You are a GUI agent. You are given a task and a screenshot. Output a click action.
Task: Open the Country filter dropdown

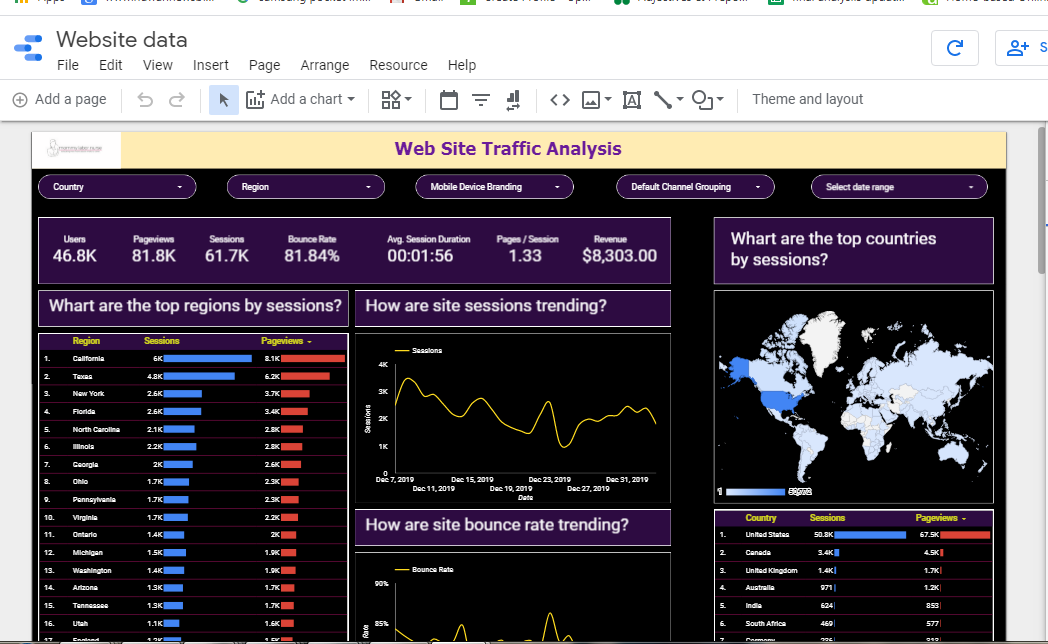(x=117, y=187)
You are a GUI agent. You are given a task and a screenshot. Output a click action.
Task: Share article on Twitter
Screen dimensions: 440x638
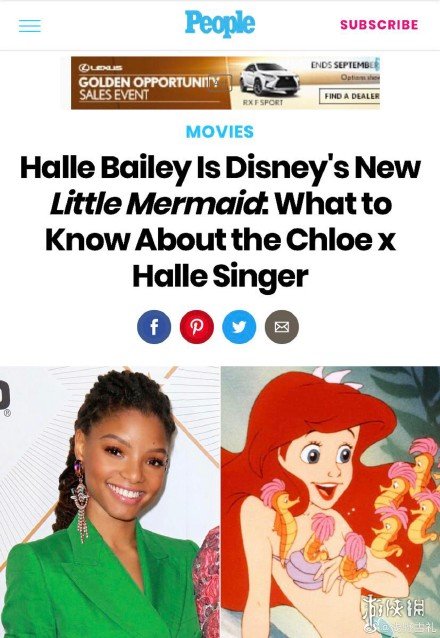pyautogui.click(x=239, y=327)
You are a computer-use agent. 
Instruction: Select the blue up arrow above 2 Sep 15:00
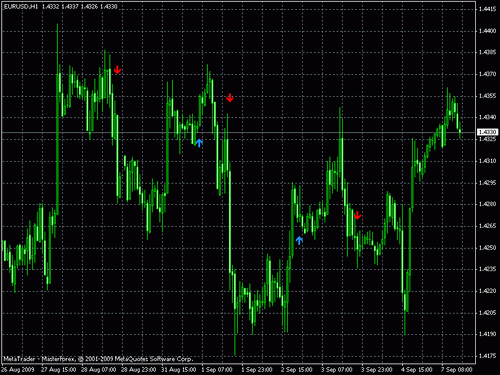click(x=299, y=240)
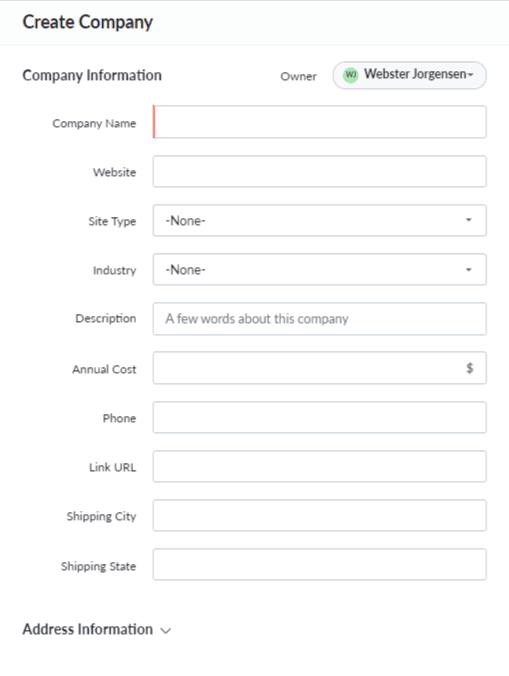Click into the Website field
The height and width of the screenshot is (676, 509).
click(x=319, y=172)
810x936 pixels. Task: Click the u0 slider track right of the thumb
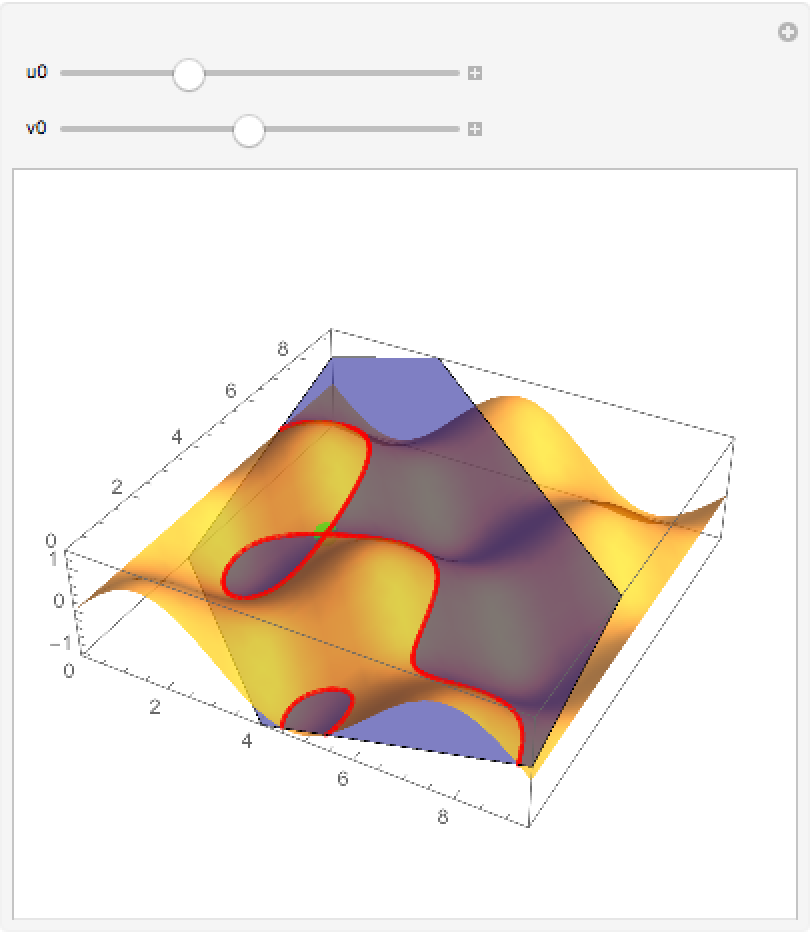330,73
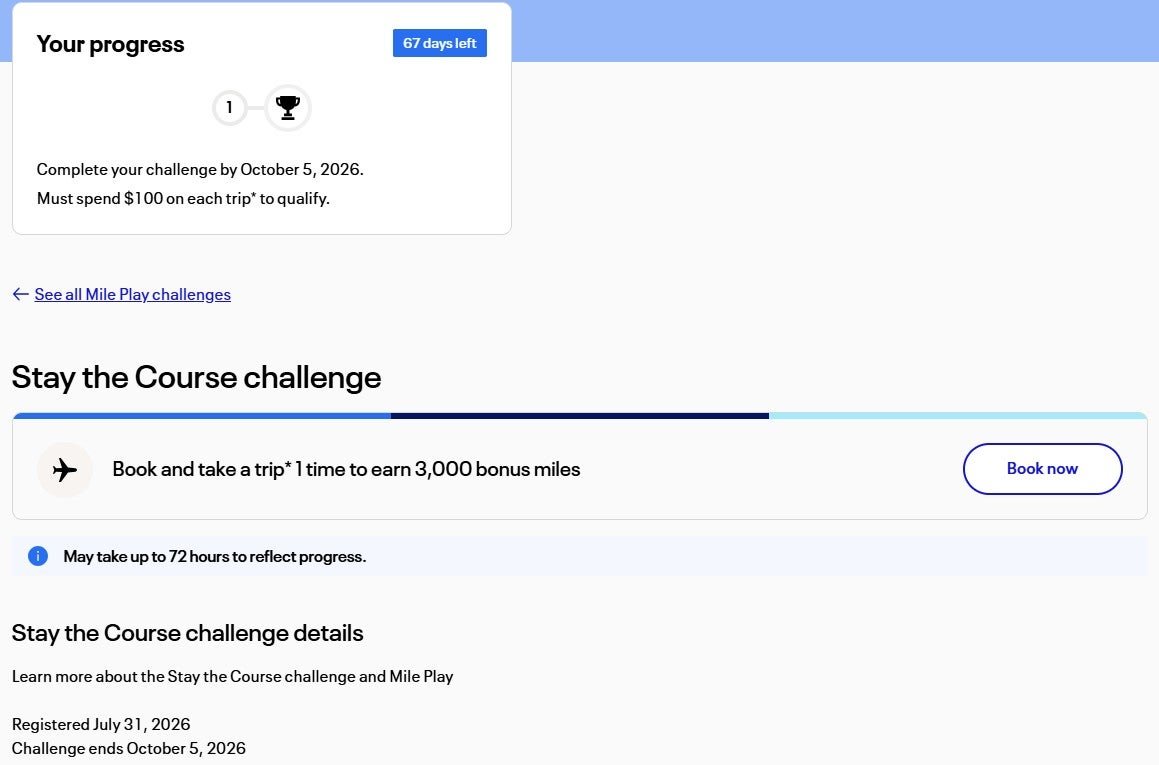Click the Challenge ends October 5, 2026 text
Image resolution: width=1159 pixels, height=765 pixels.
coord(129,748)
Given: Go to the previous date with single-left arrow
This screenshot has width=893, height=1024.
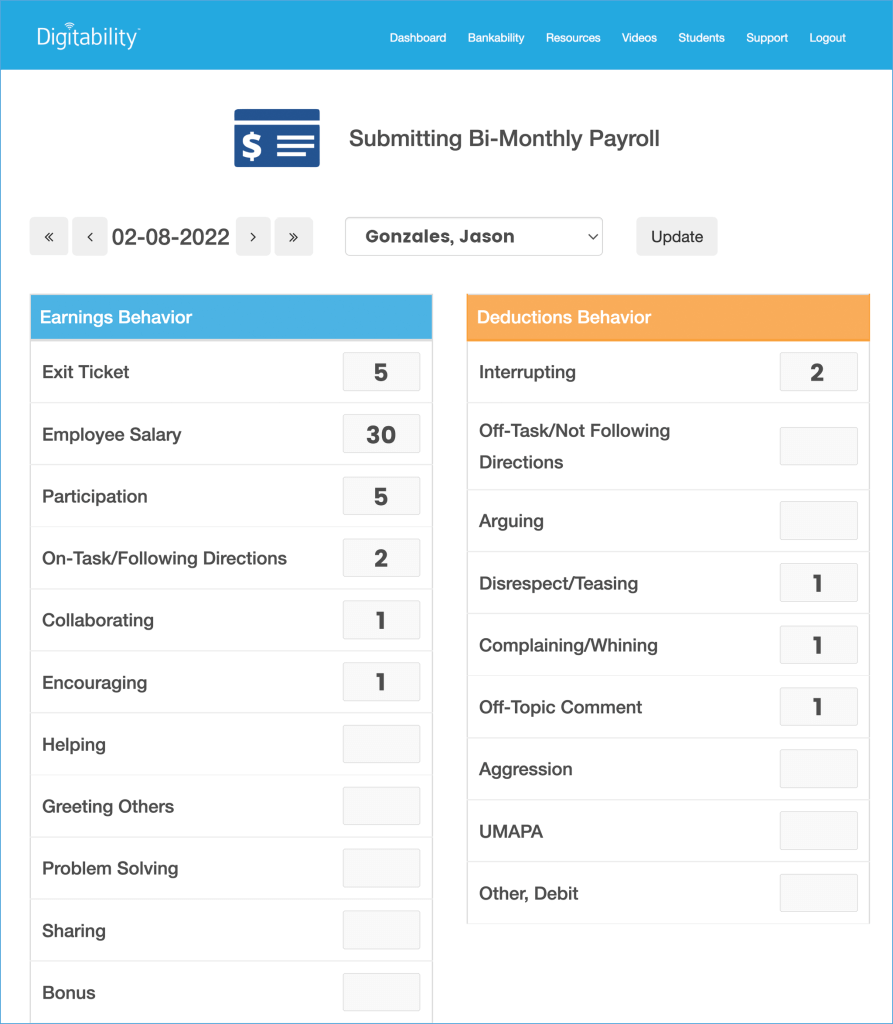Looking at the screenshot, I should pyautogui.click(x=89, y=236).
■ ■ ■
PROBLEM REQUIREMENTS:
Output, exactly and without pictures, the lines above that run from the one containing "Task: Share article on Twitter" through the last line of the entries, inclusive.

RESULT BELOW:
Task: Share article on Twitter
Screen dimensions: 440x638
pyautogui.click(x=239, y=327)
You are a computer-use agent. 
Instruction: Select the blue up arrow above 2 Sep 15:00
click(x=299, y=240)
Click into the Website field
The height and width of the screenshot is (676, 509).
click(x=319, y=172)
810x936 pixels. Task: Click the u0 slider track right of the thumb
330,73
Click the Challenge ends October 5, 2026 text
Image resolution: width=1159 pixels, height=765 pixels.
coord(129,748)
Given: Go to the previous date with single-left arrow
This screenshot has width=893, height=1024.
Looking at the screenshot, I should pyautogui.click(x=89, y=236).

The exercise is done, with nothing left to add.